Cette coalition est composée de représentants de tous les partis, des principales associations du monde des médias, de l’association professionnelle des journalistes (Impressum), de l’association des professionnels de la création culturelle (suisseculture) ou encore de la SSR. Keystone-ATS est également associée.

L’alliance, qui a à coeur de «préserver la vitalité de la place médiatique suisse, salue en particulier le fait que le projet du Conseil fédéral prévoit que les montants perçus profitent également aux journalistes eux-mêmes ainsi qu’aux petites entreprises de médias.

«Liberté d’internet pas menacée»

Pour la coalition, la Suisse doit suivre le mouvement européen, plusieurs pays ayant adopté une telle législation. «La Suisse ne peut faire exception, car cela signifierait que la propriété intellectuelle serait moins bien protégée sur notre territoire que dans les pays voisins», fait-elle valoir.

Celle-ci ajoute que la législation suisse doit tenir compte des nouveaux développements, en particulier dans le domaine de l’IA. «Les chatbots comme ChatGPT puisent également dans les contenus journalistiques pour les intégrer dans leurs prestations», souligne la coalition.
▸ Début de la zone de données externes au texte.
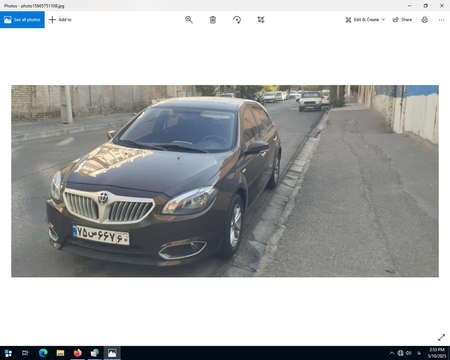450x360 pixels.
Task: Click the displayed car photo
Action: coord(225,181)
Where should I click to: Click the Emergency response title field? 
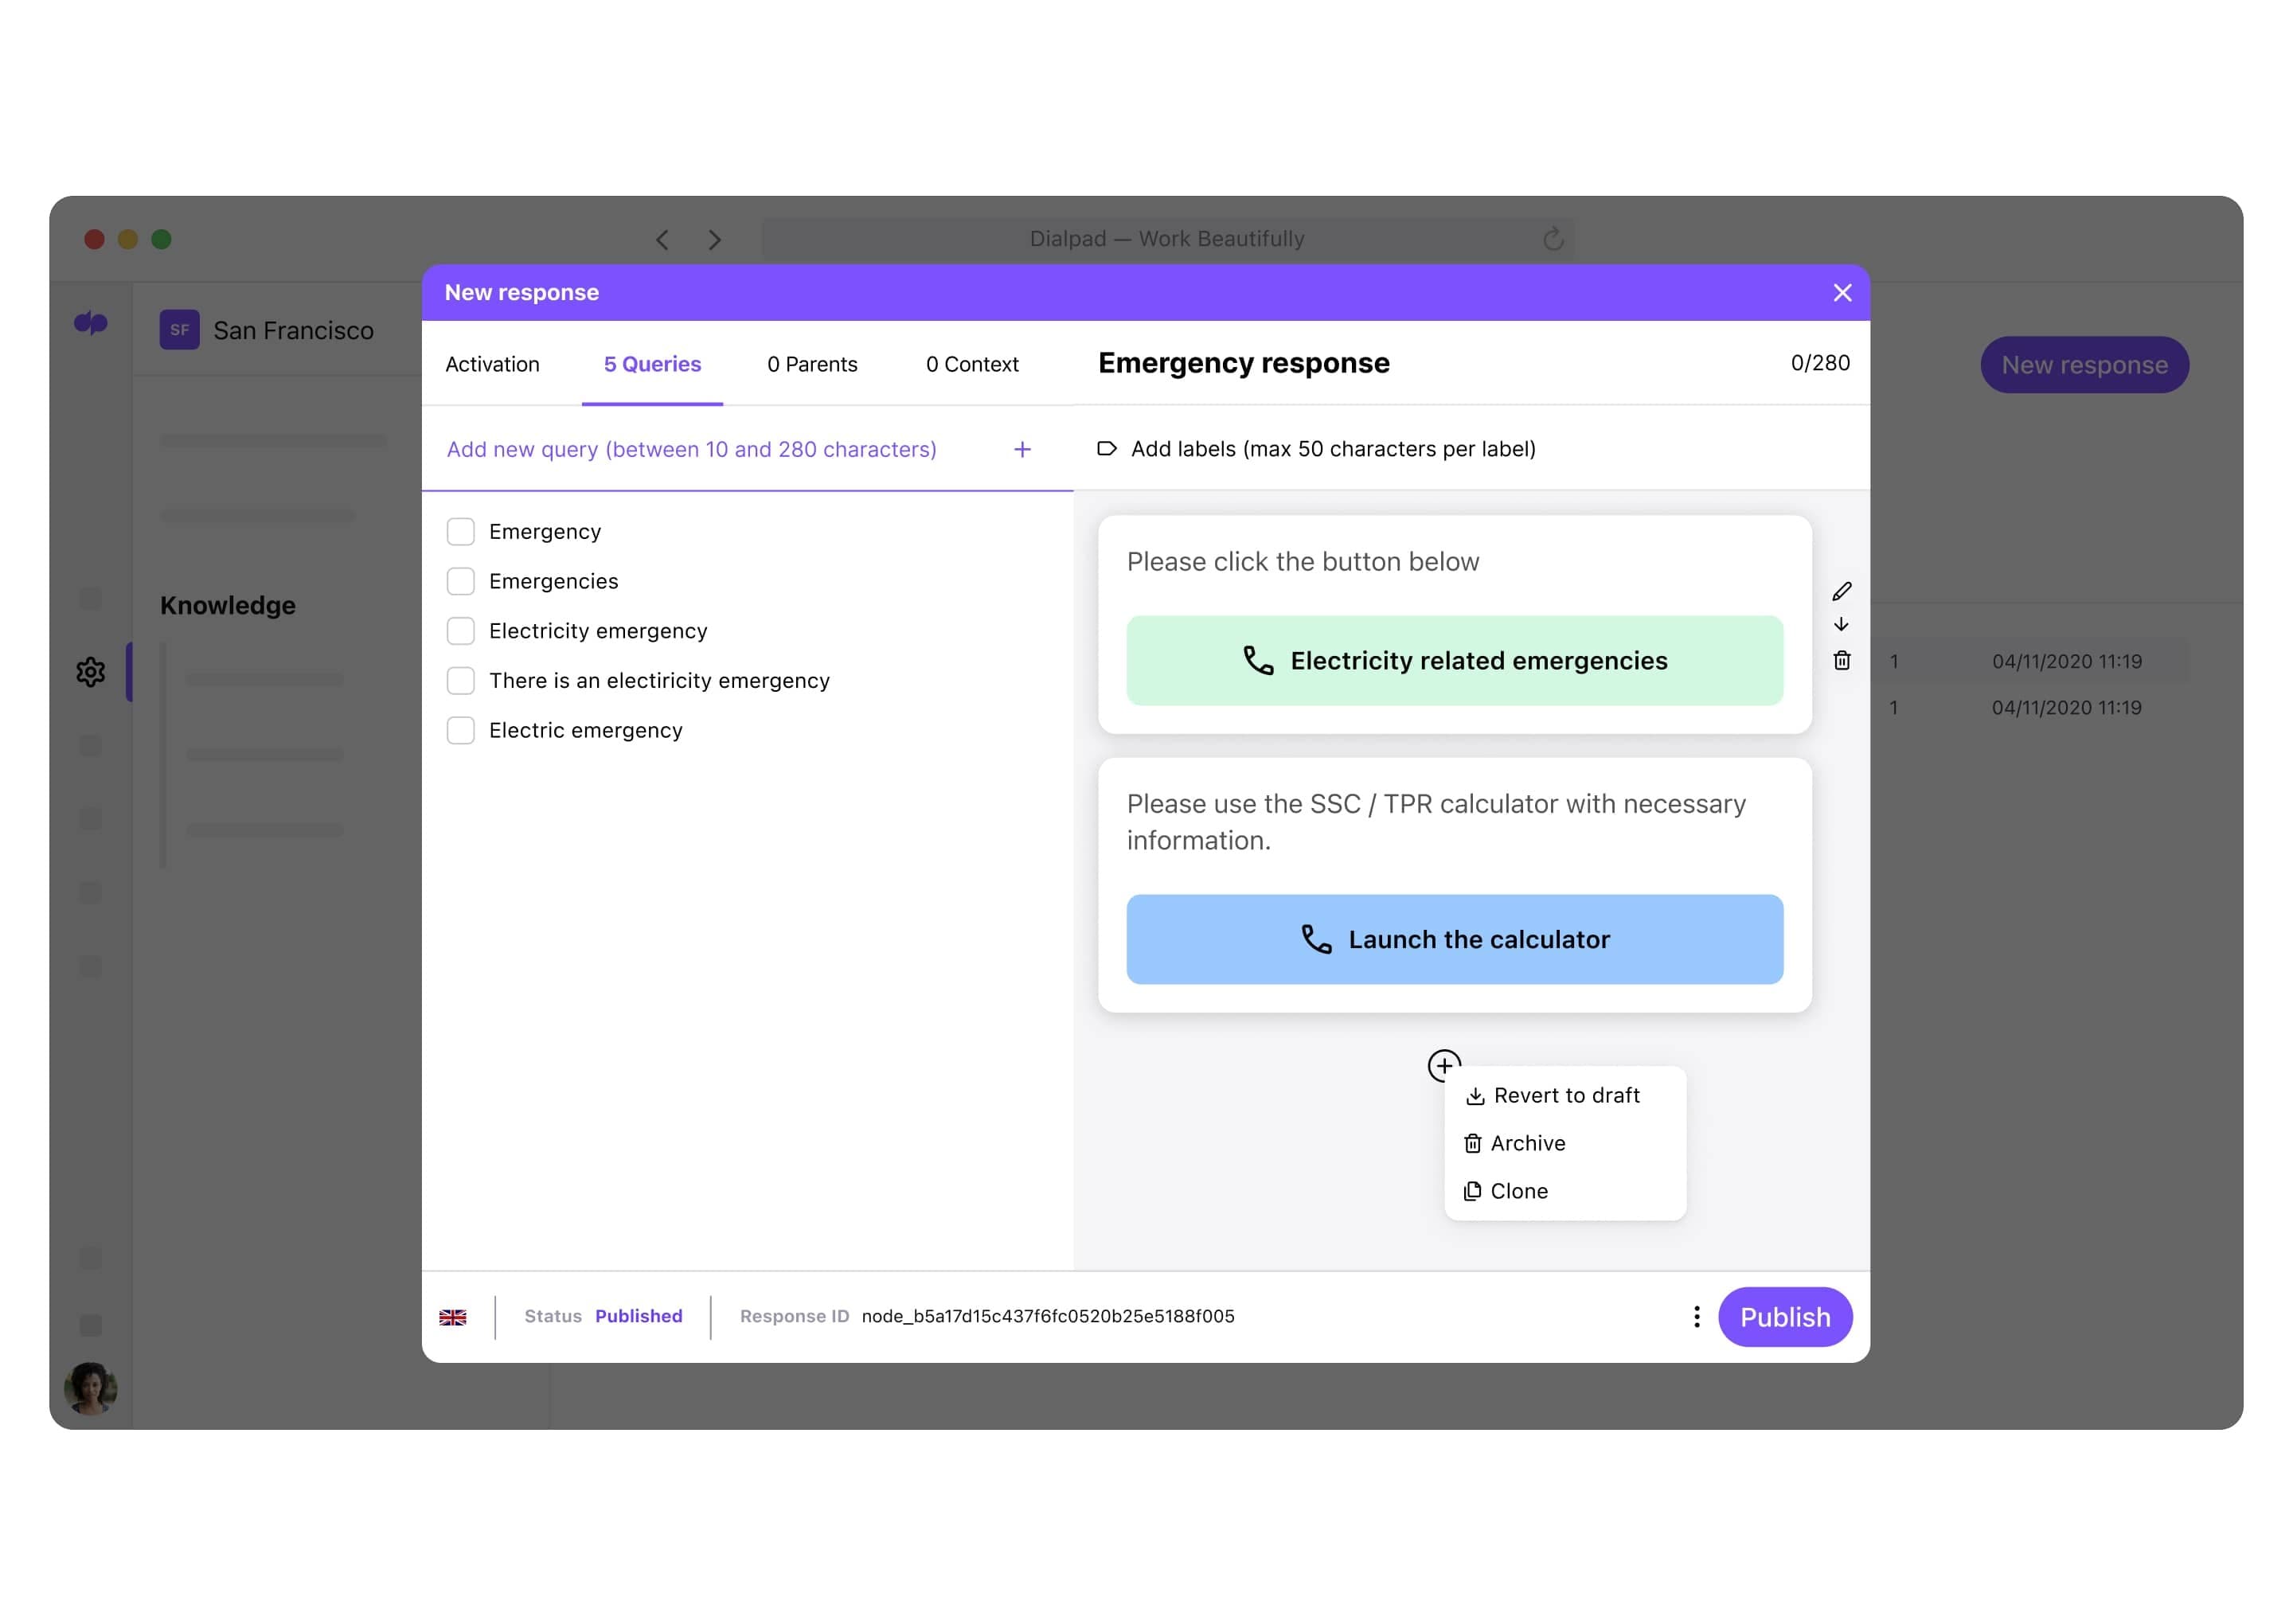coord(1244,364)
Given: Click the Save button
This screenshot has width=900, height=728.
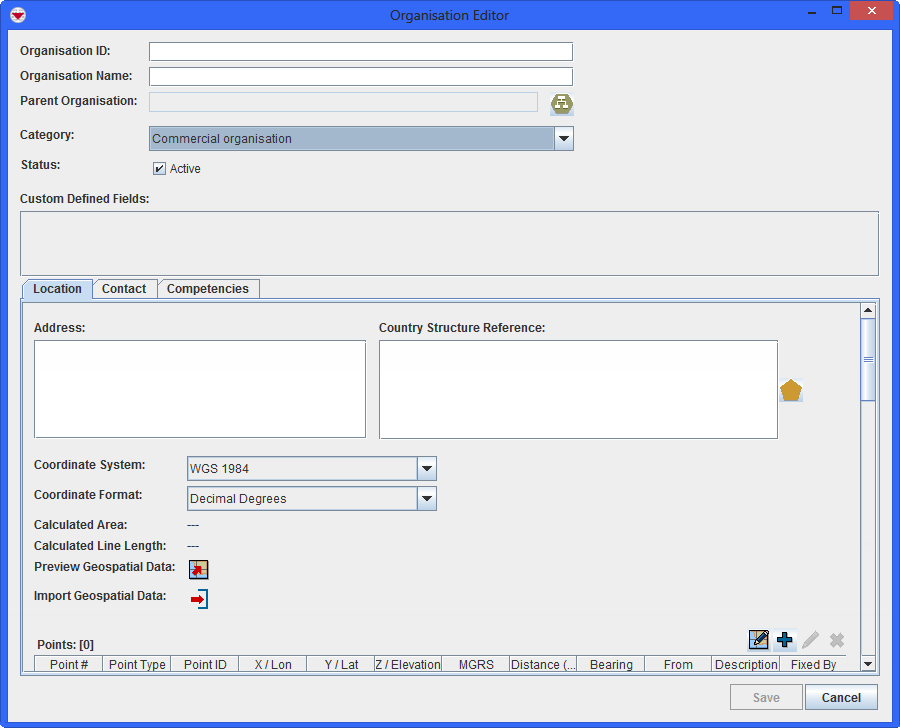Looking at the screenshot, I should click(766, 697).
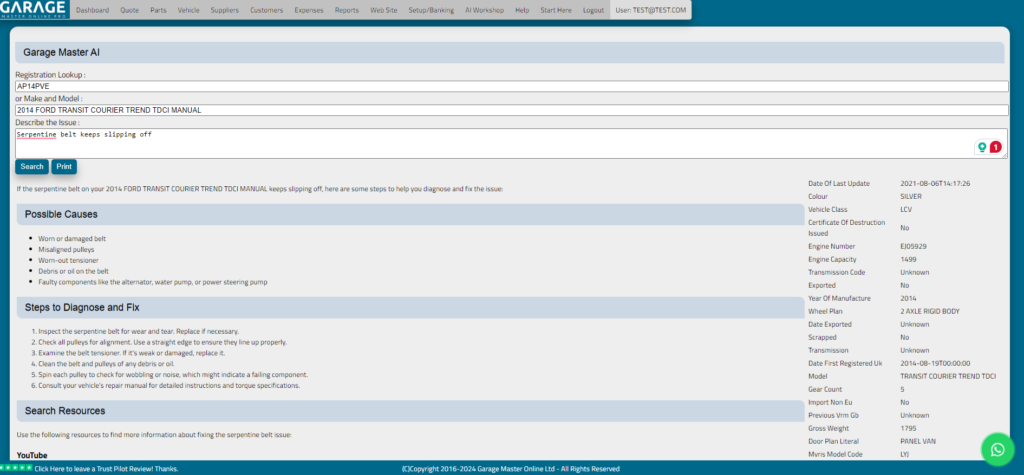Go to AI Workshop
1024x475 pixels.
[x=484, y=10]
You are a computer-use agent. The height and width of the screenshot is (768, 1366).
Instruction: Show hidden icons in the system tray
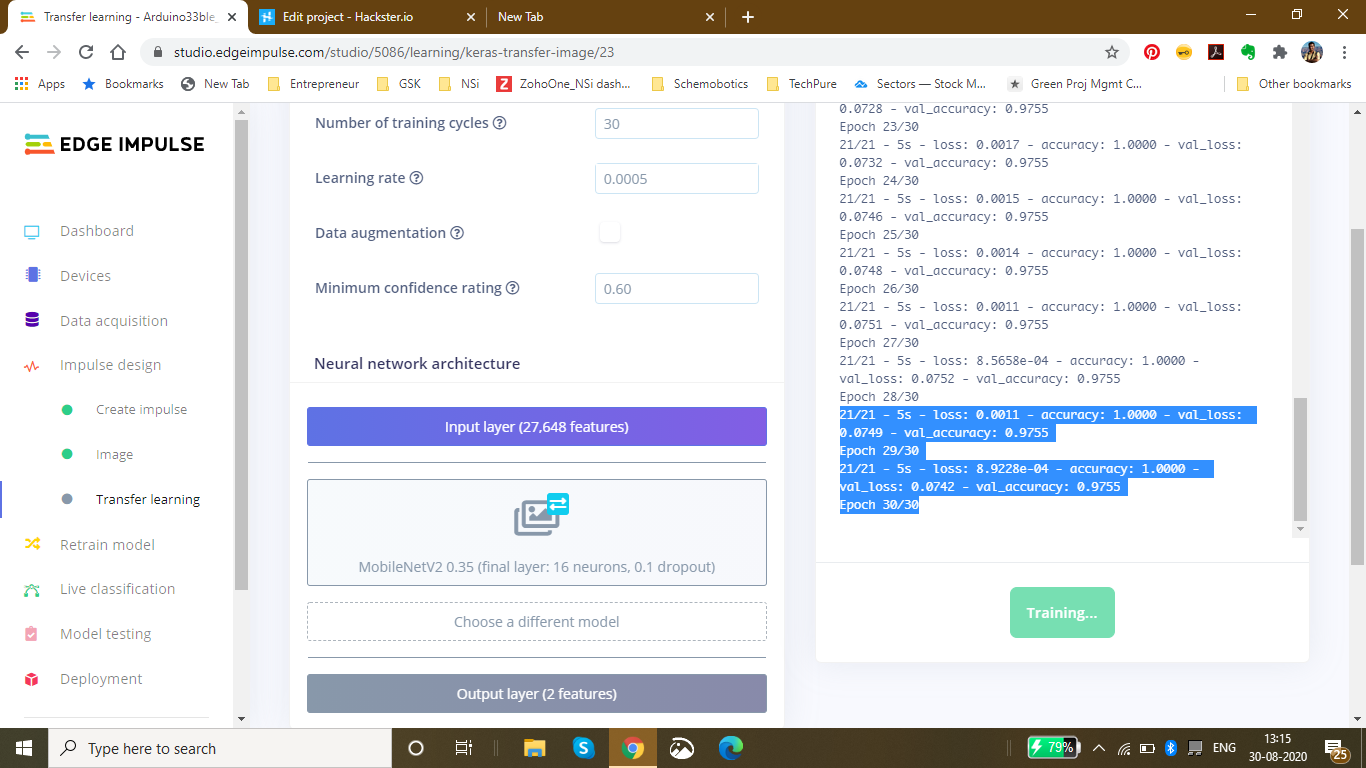tap(1097, 747)
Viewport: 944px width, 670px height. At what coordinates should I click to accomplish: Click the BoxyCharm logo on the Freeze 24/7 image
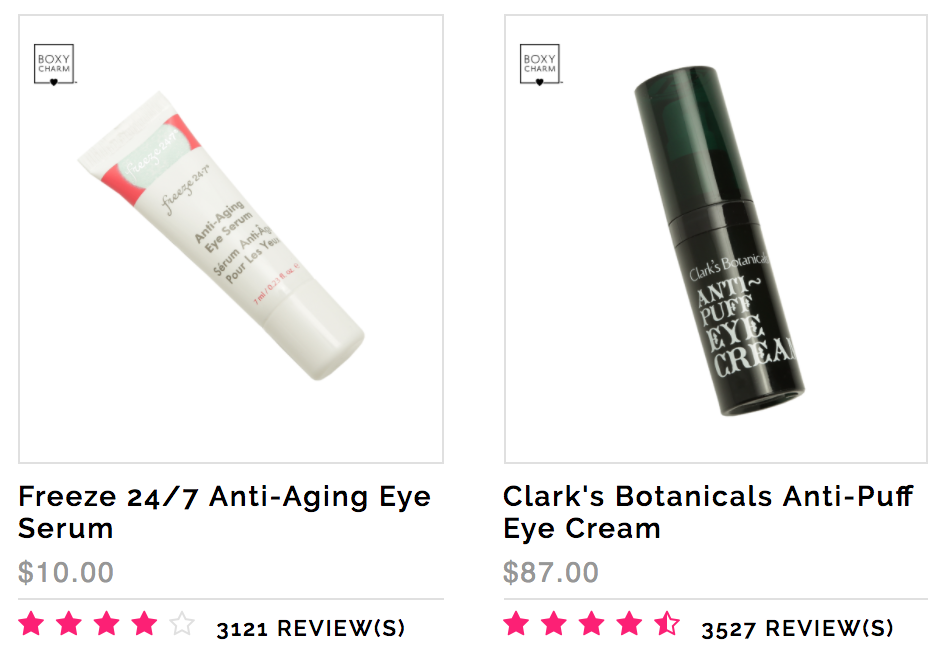[x=55, y=64]
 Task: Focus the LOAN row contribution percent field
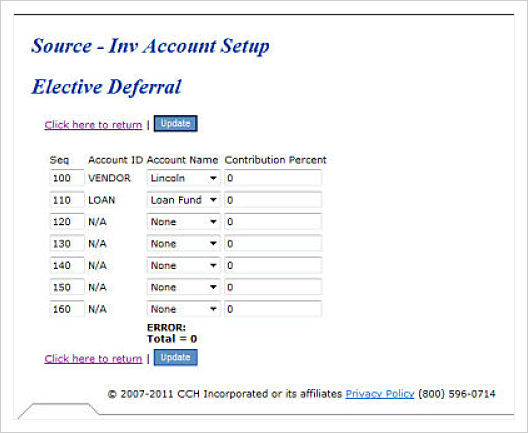point(273,200)
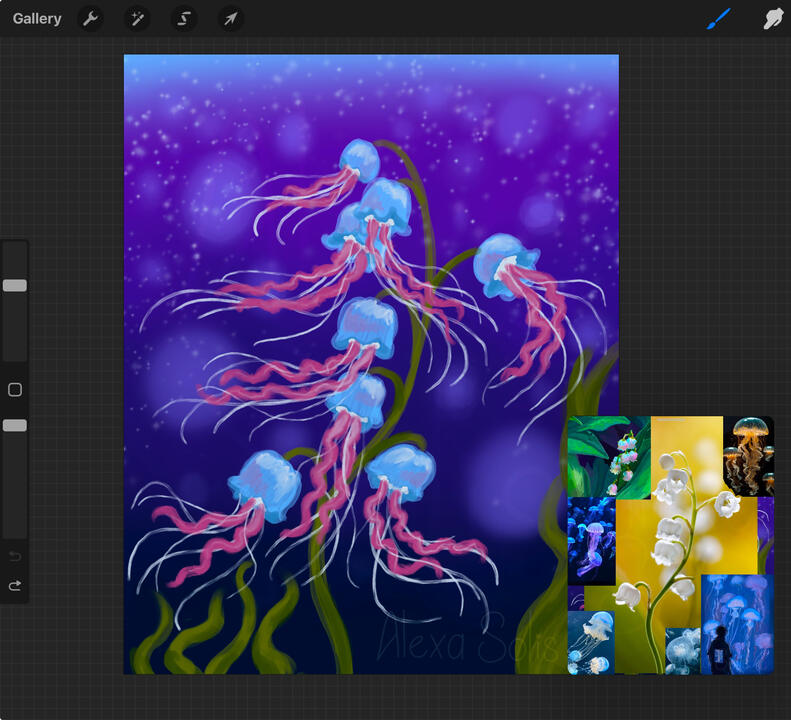The width and height of the screenshot is (791, 720).
Task: Click the Alexa Solis signature on canvas
Action: pos(465,638)
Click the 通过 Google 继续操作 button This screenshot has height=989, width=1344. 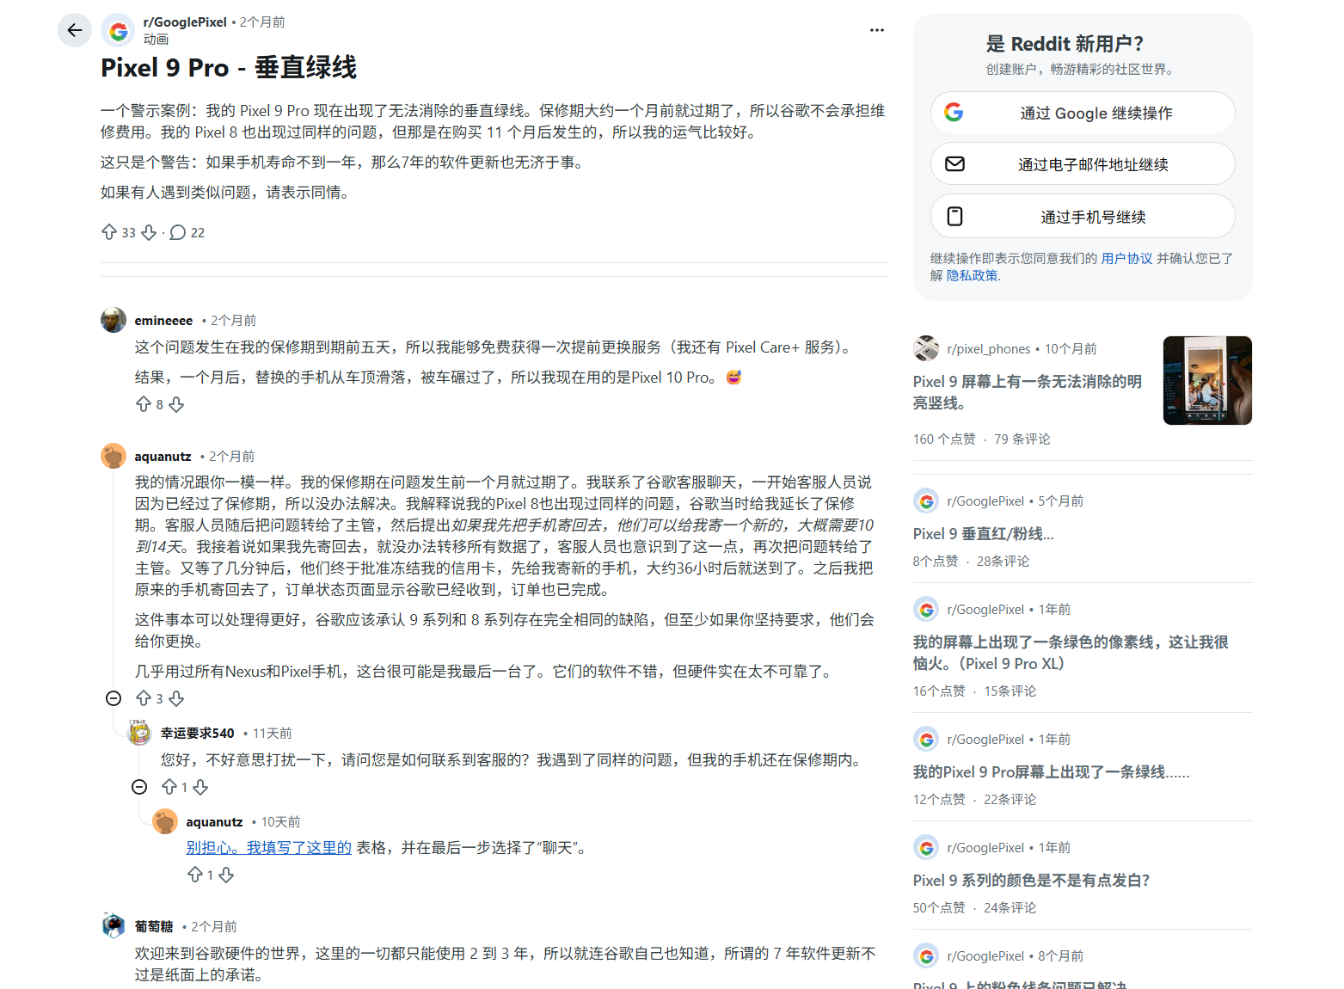[1082, 113]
Dans une prise de position séparée, la faîtière des éditeurs romands Médias Suisses précise que le droit voisin s’appliquera aux extraits d’articles («snippets»), mais non à la reproduction de simples liens hypertextes. «La liberté sur Internet ne sera en aucun cas remise en question», affirme ainsi Médias Suisses.

Une étude du cabinet FehrAdvice, mandatée par l’association des éditeurs alémaniques Schweizer Medien (VSM), a chiffré à 154 millions de francs par an le montant que Google devrait verser en Suisse. Le groupe américain a contesté cette analyse.